VI. The Infinity/Imperfect Years (1991-1993)
The early ‘90s were a difficult time for George Perez. He has mentioned that he was beginning to become bored, having accomplished pretty much everything he could have ever wanted in the field. Plus, as comics embarked on the speculator boom, he felt that he started to make the wrong decisions for his career. He was chasing projects based on the money that was being offered rather than on his own level of interest. The lack of interest made it difficult for Perez to complete the projects he committed to, and he began to develop a reputation for lateness and not finishing his work. That was quite a turn-around for a guy once nicknamed “Pacesetter.”

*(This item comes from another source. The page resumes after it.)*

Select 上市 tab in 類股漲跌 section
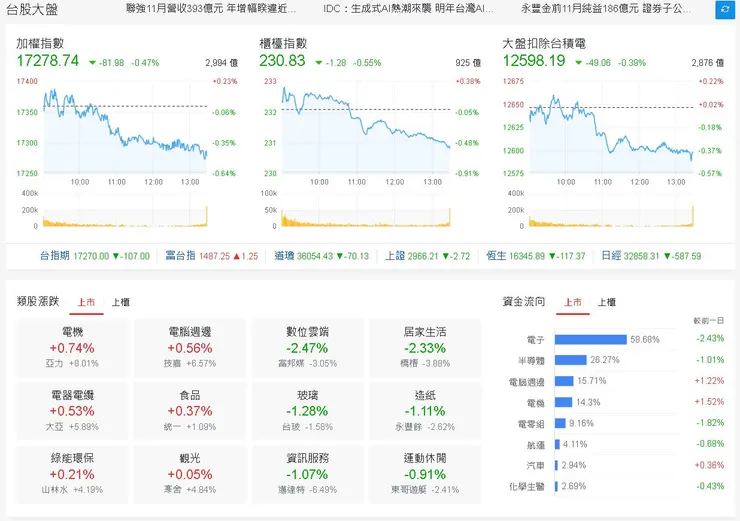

This ennui had already started to affect his later work at DC. He abandoned the Titans graphic novel “Games” that he had been working on with Marv Wolfman. And he had difficulty getting “War of the Gods” in on time. (9)

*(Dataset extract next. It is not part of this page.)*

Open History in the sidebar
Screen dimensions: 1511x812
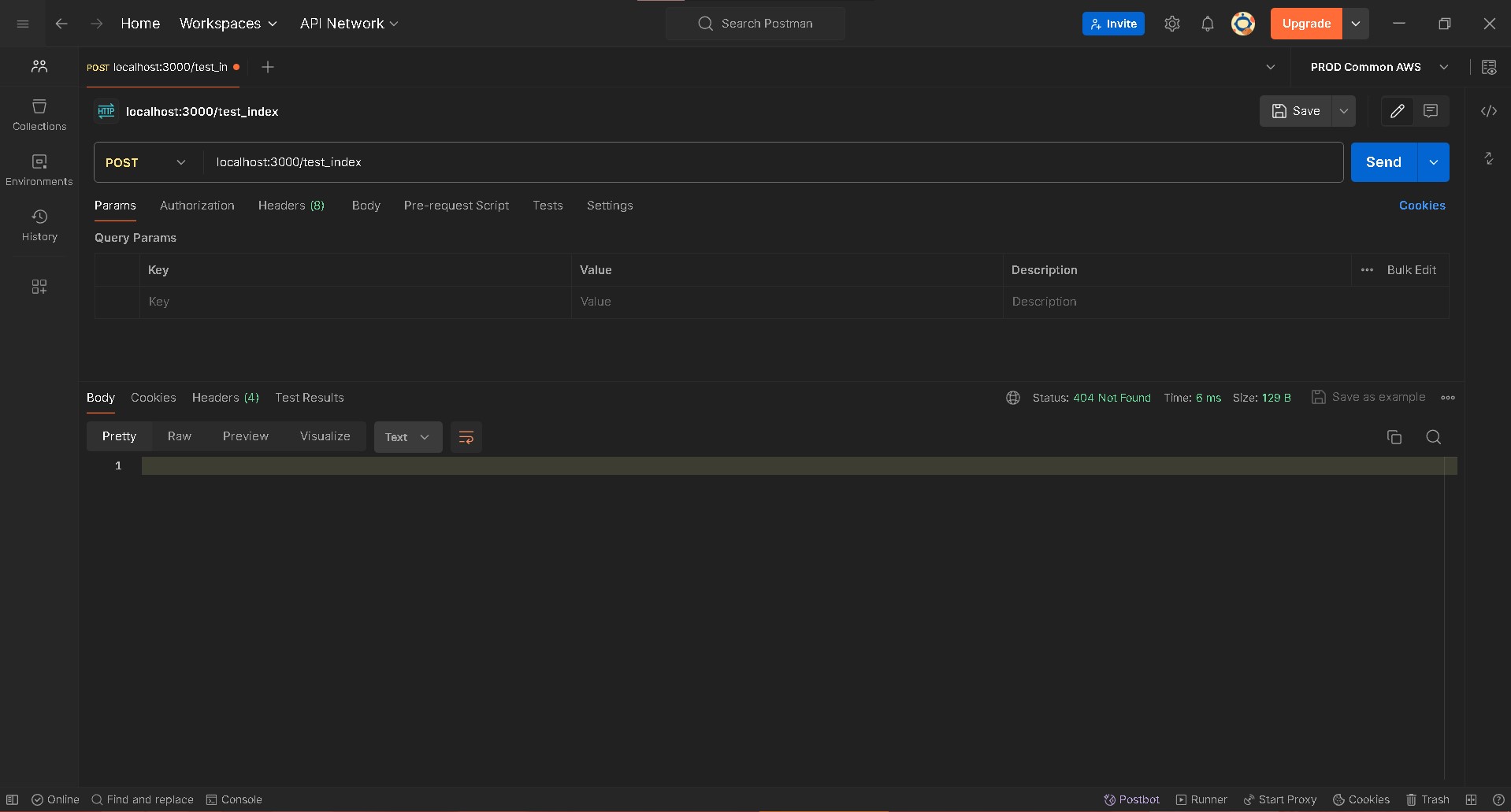[x=39, y=225]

Even so, George Perez kept on working. He dedicated himself to shorter projects. Fans may have complained about his inability to finish books on time (or at all) but they weren’t complaining about the quality of the books that did arrive.
Perez delivered two major projects for Marvel during this time. The first was the Marvel crossover, The Infinity Gauntlet, beginning in July 1991. It was supposed to be his triumphant return to Marvel after having been with DC for nearly a dozen years. It was a modest success, but not nearly the blockbuster it was expected to be. And Ron Lim was brought in to finish the series, after Perez ran out of steam half-way through issue 4. The second was a prestige project with Peter David called The Incredible Hulk: Future Imperfect. This time, Perez finished the project and it was published in two issues (December 1992 and January 1993). (10) The two series did have their side benefits as well. Ron Lim would go to work on two Infinity Gauntlet sequels (War in ’92 and Crusade in ’93), while Perez would continue to partner with David.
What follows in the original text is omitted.